Constitución española de 1856

La Constitución española de 1856 fue conocida también como la "non nata" porque nunca llegó a ser promulgada a causa del "golpe contrarrevolucionario" del general Leopoldo O'Donnell que puso fin al bienio progresista del reinado de Isabel II de España y decretó la clausura las Cortes Constituyentes elegidas en 1854. La "non nata" llegó a recoger los planteamientos del ideario liberal progresista y anticipó algunas de las ideas desarrolladas con posterioridad por la Constitución de 1869 del Sexenio Democrático.

Historia

Tras el triunfo de la Revolución de 1854 que dio comienzo al bienio progresista, el nuevo gobierno del general Baldomero Espartero cumplió su promesa de convocar elecciones a Cortes Constituyentes que se realizaron según la ley electoral de 1837 que aumentaba el número de votantes de cien mil, los que tenían derecho al sufragio durante la década moderada, a cerca de 500.000. Además los distritos uninominales de la ley de 1846 fueron sustituidos por los distritos provinciales. Las elecciones tuvieron lugar en octubre y la victoria fue para los candidatos gubernamentales -obtuvieron unos 240 escaños- integrados en una llamada "unión liberal" que estaba formada por los moderados " puritanos", entre los que ya destacaba un joven Antonio Cánovas del Castillo, y por los progresistas "templados" encabezados por Manuel Cortina. Los grupos de oposición los formaban, por la derecha, los moderados que obtuvieron una veintena de diputados, y, por la izquierda, los demócratas, con un número similar de escaños. En el centro izquierda se situaban los setenta diputados progresistas "puros", que no se habían integrado en la "unión liberal" y que estaban encabezados por Salustiano de Olózaga, Pedro Calvo Asensio y un joven Práxedes Mateo Sagasta.[1]

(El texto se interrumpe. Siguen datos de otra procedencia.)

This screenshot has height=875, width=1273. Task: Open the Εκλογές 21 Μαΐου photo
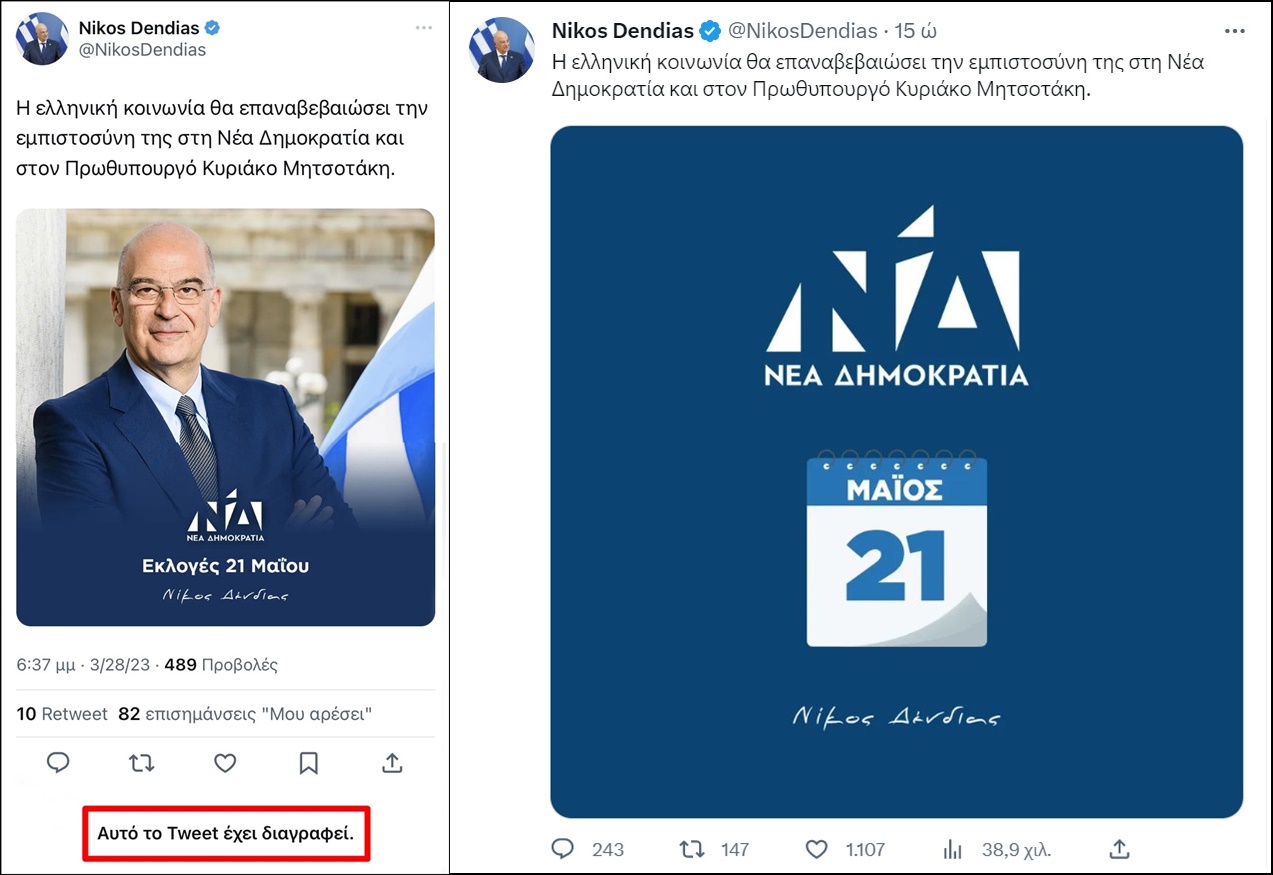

Las Cortes Constituyentes abrieron sus sesiones el 8 de noviembre de 1854 y en seguida comenzó el debate de la nueva Constitución que debía reemplazar a la de Constitución de 1845. La aprobación de una tímida tolerancia religiosa (la base segunda del proyecto, después de establecer que la nación se obligaba a sostener «el culto y los ministros de la religión católica que profesan los españoles», decía que nadie sería perseguido «por sus opiniones y creencias religiosas, mientras no las manifieste por actos públicos contrarios contra la religión») provocó las protestas de los obispos españoles y la ruptura de relaciones con el Vaticano, que se agravaron todavía más cuando se aprobó la "Ley de desamortización general civil y eclesiástica", más conocida como la Desamortización de Madoz, por el nombre del ministro que la promovió. Las presiones de las jerarquía católica llegaron hasta la reina y fue entonces cuando aparecieron algunas partidas carlistas alentadas por las protestas clericales. Sin embargo, la propuesta de los demócratas de que se aprobase una auténtica " libertad de cultos" fue rechazada por el resto de grupos de la Cámara. Tampoco fueron aceptadas sus propuestas de establecer la educación primaria gratuita o el sufragio universal (masculino).[2]